MIYAMURA STUDIO

Yohen Crystal Glaze
During my 5 year apprenticeship in Japan, my assignment was to develop new glazes, mainly TENMOKU glazes, in a brown-black color with an iridescent quality. At that time, I completed over 10,000 test pieces. The fifth year of my apprenticeship, I discovered the iridescent glaze on a black background which was my original contribution to the art of YOHEN TENMOKU. Over the last few years, I have experimented to discover new glazes which combine crystallization with iridescence. I have researched crystal glaze techniques in the United States, Europe, Japan and China. In the long history of crystal glazes, I could find no iridescent crystal glaze. This fueled my ten-year long passion and intent to create an iridescent crystal glaze glaze which has never been made anywhere, at anytime in history. I started testing, using data from my apprentice years. Over and over again, I experimented, completing over 2000 test samples in the last few years. Last year, the newest glaze came out of my kiln. It was the most complicated glaze formula and firing process that I have ever done. I call that newest glaze YOHEN CRYSTAL GLAZE. YOHEN means "stars glistening in a night sky". To make a new glaze is my lifelong passion.

Yohen Tenmoku Glaze
The original YOHEN TENMOKU glaze was developed in China during the Sung Dynasty (940-1290 A.D.). Today, the only four YOHEN TENMOKU tea bowls known to exist are in temples and museums in Japan, where they were imported during the height of the tea ceremony's popularity (1500-1600). They are regarded as National Treasures. YOHEN literally means "stars glistening in a night sky" and TENMOKU, although known widely here as a type of high fire black glaze, also signifies a certain shape of ceremonial tea bowl. These glazes not only have a long and mysterious history, but carry deep meaning in the art and philosophy of China as well as in Japan. To tea masters and Zen Priests, the YOHEN TENMOKU tea bowl represents the universe, an ever-changing and limitless cosmos, a creative void, as boundless and dynamic as it exists in our own spirits.

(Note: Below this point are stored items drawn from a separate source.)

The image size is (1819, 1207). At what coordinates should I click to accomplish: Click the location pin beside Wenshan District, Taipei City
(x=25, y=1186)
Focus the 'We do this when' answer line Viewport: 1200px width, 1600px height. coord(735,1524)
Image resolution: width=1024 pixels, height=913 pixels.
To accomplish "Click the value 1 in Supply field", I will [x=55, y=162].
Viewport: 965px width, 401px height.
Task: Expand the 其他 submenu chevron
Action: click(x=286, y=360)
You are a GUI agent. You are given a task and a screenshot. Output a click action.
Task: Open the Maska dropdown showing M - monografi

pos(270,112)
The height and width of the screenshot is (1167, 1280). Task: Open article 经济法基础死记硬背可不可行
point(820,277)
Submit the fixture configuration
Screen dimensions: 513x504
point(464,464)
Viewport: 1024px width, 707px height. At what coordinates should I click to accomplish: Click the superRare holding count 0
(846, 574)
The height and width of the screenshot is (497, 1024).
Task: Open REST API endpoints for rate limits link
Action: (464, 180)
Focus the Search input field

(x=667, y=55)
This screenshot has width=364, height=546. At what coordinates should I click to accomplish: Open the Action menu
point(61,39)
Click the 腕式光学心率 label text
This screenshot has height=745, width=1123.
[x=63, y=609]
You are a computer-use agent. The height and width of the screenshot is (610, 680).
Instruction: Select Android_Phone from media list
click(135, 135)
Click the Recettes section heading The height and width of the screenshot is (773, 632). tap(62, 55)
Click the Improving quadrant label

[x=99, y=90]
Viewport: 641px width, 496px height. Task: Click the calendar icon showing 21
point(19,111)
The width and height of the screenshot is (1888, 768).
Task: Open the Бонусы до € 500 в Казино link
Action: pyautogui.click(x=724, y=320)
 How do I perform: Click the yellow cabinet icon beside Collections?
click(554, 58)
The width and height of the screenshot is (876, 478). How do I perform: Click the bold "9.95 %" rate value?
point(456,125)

I have spent the last ten years experimenting with these and other traditional Chinese glazing techniques which figure prominently in classical Japanese pottery. In the process, I have become devoted to researching and recreating the YOHEN TENMOKU glaze, to exploring its harmony with new clay bodies and forms and to combining it with traditional as well as modern and western shapes, to further develop its unique potential as a form of cultural and spiritual communication.